1.2 – Bundessozialgericht, Urteil vom 24. März 2022 (B 10 ÜG 2/20.R):

Leitsatz Dr. Manfred Hammel
Ein von einem Bezieher von Arbeitslosengeld II (§§ 19 ff. SGB II) entsprechend § 198 GVG geltend gemachter Anspruch auf Entschädigung wegen unangemessener Verfahrensdauer in Geld geht nicht nach § 33 Abs. 1 Satz 1 SGB II auf das zuständige Jobcenter über.

Es handelt sich hier um kein gemäß § 11a Abs. 3 SGB II zu berücksichtigendes Einkommen, da keine Zweckidentität zu den Leistungen entsprechend den §§ 19 ff. SGB II besteht.
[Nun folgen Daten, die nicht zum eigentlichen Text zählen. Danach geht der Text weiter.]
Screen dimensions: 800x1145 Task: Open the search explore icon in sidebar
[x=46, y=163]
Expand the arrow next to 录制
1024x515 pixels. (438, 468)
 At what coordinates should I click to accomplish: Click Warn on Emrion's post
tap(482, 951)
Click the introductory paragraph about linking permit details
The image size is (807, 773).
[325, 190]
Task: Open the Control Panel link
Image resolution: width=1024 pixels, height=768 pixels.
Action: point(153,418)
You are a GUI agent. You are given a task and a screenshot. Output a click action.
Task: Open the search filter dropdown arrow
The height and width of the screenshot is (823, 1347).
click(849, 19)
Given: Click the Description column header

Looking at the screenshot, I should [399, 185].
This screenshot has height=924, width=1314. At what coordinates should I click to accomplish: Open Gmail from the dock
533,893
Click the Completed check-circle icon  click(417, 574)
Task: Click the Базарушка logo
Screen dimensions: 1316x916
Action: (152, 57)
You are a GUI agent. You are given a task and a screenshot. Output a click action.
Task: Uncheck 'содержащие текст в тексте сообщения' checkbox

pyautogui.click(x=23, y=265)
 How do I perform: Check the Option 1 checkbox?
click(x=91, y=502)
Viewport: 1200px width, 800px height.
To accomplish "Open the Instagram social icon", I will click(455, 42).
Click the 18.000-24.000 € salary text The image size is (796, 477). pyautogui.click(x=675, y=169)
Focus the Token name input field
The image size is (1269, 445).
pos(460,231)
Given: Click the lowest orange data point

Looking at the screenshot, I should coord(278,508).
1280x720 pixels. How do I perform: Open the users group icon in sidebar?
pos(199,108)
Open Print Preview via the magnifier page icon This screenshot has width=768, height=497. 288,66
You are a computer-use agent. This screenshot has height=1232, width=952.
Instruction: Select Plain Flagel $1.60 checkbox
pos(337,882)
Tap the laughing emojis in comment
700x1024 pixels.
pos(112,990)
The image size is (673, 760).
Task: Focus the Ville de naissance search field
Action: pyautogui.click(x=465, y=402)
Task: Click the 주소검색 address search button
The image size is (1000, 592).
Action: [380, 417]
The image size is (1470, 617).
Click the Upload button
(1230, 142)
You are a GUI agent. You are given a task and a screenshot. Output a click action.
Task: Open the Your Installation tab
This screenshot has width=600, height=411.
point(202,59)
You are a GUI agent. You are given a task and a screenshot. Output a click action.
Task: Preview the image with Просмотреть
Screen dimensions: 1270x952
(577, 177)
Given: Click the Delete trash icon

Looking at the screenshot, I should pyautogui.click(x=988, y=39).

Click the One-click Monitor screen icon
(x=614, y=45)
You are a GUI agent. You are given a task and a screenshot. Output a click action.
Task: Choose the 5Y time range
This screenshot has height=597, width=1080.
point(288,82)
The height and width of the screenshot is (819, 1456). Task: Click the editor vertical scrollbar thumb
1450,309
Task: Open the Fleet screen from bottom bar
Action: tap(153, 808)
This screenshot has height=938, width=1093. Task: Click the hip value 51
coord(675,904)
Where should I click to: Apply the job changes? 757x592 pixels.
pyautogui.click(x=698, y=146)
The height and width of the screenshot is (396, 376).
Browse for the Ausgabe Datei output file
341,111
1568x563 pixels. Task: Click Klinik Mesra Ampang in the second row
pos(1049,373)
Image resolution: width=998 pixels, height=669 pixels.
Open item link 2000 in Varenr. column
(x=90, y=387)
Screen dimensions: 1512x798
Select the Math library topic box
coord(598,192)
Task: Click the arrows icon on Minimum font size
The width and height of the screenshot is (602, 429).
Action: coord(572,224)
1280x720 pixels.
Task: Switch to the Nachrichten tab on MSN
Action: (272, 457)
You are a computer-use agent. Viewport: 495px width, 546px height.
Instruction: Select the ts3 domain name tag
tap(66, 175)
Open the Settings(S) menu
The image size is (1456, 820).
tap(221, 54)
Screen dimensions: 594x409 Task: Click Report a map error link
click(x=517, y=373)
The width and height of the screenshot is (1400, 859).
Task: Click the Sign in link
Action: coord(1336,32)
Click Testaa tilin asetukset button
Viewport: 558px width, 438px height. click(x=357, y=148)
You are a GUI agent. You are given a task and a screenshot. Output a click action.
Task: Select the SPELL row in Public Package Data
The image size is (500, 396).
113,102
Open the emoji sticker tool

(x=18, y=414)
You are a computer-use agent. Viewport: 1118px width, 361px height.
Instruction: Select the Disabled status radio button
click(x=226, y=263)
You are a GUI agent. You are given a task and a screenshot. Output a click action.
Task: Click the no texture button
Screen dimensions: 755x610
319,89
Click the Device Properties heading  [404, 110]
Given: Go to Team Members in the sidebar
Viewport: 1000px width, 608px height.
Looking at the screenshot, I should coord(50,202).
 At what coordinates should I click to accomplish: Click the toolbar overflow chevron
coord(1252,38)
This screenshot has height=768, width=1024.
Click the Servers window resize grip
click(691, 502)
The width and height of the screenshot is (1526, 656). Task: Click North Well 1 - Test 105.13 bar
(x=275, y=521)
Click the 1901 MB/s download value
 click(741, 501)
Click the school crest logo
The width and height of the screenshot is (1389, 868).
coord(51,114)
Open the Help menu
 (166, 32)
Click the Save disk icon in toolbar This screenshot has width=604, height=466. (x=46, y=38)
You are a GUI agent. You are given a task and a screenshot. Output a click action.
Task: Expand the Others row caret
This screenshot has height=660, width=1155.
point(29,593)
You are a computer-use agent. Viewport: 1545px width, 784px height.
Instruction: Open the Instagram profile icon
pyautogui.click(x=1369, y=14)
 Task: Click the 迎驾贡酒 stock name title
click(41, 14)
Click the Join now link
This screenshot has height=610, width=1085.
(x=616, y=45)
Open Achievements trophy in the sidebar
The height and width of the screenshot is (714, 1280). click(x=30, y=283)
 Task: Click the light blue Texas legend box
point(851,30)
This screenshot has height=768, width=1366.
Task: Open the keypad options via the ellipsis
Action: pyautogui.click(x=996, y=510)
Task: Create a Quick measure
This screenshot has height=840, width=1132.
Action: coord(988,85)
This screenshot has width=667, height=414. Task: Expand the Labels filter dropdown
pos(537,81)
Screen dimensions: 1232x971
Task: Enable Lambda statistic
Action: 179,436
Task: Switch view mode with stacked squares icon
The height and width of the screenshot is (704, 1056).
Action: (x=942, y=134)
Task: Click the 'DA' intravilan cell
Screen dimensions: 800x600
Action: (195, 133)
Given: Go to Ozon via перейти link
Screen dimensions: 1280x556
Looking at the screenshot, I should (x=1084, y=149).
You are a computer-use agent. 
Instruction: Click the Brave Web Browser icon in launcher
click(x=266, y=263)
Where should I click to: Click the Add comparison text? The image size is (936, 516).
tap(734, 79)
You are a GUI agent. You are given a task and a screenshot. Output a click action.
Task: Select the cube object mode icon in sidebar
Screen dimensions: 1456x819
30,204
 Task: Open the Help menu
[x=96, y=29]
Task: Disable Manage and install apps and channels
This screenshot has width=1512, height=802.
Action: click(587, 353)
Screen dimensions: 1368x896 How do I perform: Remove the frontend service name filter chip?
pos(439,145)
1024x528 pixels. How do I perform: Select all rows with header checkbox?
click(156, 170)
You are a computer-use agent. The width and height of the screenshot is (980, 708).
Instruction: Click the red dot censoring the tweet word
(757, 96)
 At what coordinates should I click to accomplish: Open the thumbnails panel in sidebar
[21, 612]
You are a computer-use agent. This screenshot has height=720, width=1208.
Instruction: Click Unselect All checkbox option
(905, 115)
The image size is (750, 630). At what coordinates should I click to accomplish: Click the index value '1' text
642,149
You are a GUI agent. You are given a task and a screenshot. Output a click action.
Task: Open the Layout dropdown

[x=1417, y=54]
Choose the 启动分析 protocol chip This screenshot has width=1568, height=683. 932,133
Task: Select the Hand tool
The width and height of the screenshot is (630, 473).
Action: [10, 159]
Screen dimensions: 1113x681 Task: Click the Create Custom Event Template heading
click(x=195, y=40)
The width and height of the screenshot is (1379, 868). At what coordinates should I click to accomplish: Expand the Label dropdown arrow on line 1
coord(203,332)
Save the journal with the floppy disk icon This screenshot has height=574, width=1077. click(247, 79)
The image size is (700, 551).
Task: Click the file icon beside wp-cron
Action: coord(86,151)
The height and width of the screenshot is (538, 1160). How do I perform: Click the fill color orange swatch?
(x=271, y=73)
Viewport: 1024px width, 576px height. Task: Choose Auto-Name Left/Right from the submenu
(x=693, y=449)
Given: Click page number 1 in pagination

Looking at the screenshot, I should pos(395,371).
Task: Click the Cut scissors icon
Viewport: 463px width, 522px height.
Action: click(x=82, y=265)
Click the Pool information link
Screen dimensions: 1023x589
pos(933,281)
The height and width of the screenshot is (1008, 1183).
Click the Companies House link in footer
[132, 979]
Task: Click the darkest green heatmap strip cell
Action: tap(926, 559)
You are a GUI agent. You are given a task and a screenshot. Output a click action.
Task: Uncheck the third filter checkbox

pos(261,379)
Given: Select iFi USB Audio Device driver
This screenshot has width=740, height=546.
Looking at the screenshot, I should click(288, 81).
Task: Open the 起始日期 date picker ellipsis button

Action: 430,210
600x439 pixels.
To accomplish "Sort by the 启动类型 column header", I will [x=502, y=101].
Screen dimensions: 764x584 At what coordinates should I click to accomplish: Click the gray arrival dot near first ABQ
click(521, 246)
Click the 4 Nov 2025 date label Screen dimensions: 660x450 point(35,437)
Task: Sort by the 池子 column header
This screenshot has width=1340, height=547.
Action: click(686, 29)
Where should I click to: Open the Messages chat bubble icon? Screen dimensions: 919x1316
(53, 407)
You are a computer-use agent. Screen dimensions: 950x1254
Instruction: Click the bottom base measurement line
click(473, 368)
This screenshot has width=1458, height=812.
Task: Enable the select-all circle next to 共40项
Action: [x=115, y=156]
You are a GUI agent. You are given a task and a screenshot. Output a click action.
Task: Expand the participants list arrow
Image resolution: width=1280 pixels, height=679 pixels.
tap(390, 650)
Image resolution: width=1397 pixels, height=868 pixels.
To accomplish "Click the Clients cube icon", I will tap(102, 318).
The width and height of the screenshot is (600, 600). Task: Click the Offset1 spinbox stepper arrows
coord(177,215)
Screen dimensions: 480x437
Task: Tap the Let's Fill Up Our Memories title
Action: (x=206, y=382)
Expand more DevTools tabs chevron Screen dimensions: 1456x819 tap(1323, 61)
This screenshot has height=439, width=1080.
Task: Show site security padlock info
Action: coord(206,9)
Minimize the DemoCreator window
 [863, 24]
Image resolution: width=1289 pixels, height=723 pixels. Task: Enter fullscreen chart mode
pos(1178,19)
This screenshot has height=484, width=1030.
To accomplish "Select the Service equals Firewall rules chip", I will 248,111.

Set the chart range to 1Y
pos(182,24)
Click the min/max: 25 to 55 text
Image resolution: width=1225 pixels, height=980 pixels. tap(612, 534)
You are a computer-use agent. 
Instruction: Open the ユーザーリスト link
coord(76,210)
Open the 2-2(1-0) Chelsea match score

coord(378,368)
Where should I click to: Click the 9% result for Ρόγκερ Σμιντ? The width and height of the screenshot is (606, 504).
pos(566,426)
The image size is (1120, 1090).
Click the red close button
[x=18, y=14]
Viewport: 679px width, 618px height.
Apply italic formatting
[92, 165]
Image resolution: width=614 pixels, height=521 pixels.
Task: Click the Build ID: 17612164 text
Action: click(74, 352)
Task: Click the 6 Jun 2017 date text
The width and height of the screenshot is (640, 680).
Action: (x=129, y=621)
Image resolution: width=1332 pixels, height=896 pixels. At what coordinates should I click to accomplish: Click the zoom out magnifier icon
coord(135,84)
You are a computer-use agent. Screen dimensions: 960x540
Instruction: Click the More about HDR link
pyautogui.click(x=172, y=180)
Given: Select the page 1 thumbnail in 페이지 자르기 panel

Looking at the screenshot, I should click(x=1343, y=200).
Der Entschädigungsanspruch nach § 198 GVG bezweckt nicht die Zurverfügungstellung von Mitteln für den notwendigen Lebensunterhalt, sondern den Ersatz eines bedingt durch die unangemessene Dauer des Ausgangsverfahrens erlittenen immateriellen Schadens.

Den Tatsachengerichten ist – vorbehaltlich besonderer Umstände des jeweiligen Einzelfalls – in Angelegenheiten nach dem SGB II eine Vorbereitungs- und Bedenkzeit von bis zu zwölf Monaten je Instanz zuzubilligen. Hier handelt es sich um keine unangemessene Verfahrensdauer, die durch konkrete Verfahrensförderungsschritte begründet und gerechtfertigt zu sein hat. Diese Zwölfmonatsregel sorgt in der sozialgerichtlichen Praxis für Rechtssicherheit und Vorhersehbarkeit.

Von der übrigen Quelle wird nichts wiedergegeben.